2.如权利要求1所述的β-NGF融合蛋白,其特征在于,所述β-NGF为人β-NGF;优选地,所述β-NGF包含如SEQ ID NO:1所示氨基酸序列。
3.如权利要求1所述的β-NGF融合蛋白,其特征在于,所述β-NGF和所述Fc片段通过连接子连接。
4.如权利要求3所述的β-NGF融合蛋白,其特征在于,所述重链从N端到C端依次为β-NGF、连接子和Fc片段。
5.如权利要求3或4所述的β-NGF融合蛋白,其特征在于,所述连接子包含通式(GGGGS)n,n为整数,n=1~10;较佳地n=4~10;优选地n=4,氨基酸序列如SEQ ID NO:3所示。

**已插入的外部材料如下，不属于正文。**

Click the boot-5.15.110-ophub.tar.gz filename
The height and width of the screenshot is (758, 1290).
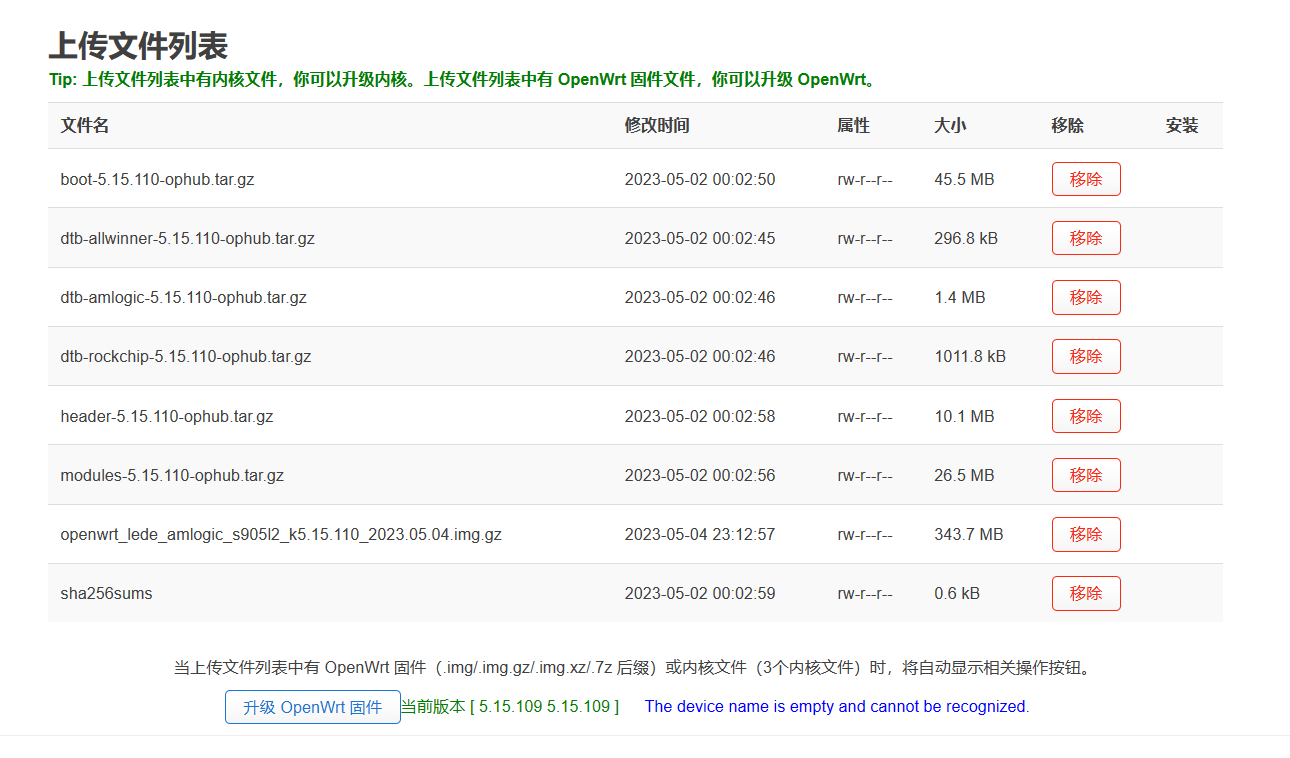click(155, 178)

6.如权利要求1所述的β-NGF融合蛋白,其特征在于,所述Fc片段来源于IgG。
7.如权利要求6所述的β-NGF融合蛋白,其特征在于,所述IgG来源于哺乳动物;较佳地来源于鼠、食蟹猴或人;优选来源于人。
8.如权利要求6所述的β-NGF融合蛋白,其特征在于,所述Fc片段选自IgG1、IgG2、IgG3或IgG4;较佳地选自IgG4。
9.如权利要求6所述的β-NGF融合蛋白,其特征在于,所述Fc片段包含人IgG铰链区、CH2和CH3区;较佳地,包含人IgG4铰链区、CH2和CH3区;优选地,包含如SEQ ID NO:2所示氨基酸序列。
10.如权利要求1所述的β-NGF融合蛋白,其特征在于,所述Fc片段包含Fc变体,所述Fc变体包含一个或多个氨基酸的取代、缺失和/或插入。
11.如权利要求1所述的β-NGF融合蛋白,其特征在于,所述轻链包含如SEQ ID NO:1所示的氨基酸序列;和/或所述重链包含如SEQ ID NO:4所示的氨基酸序列。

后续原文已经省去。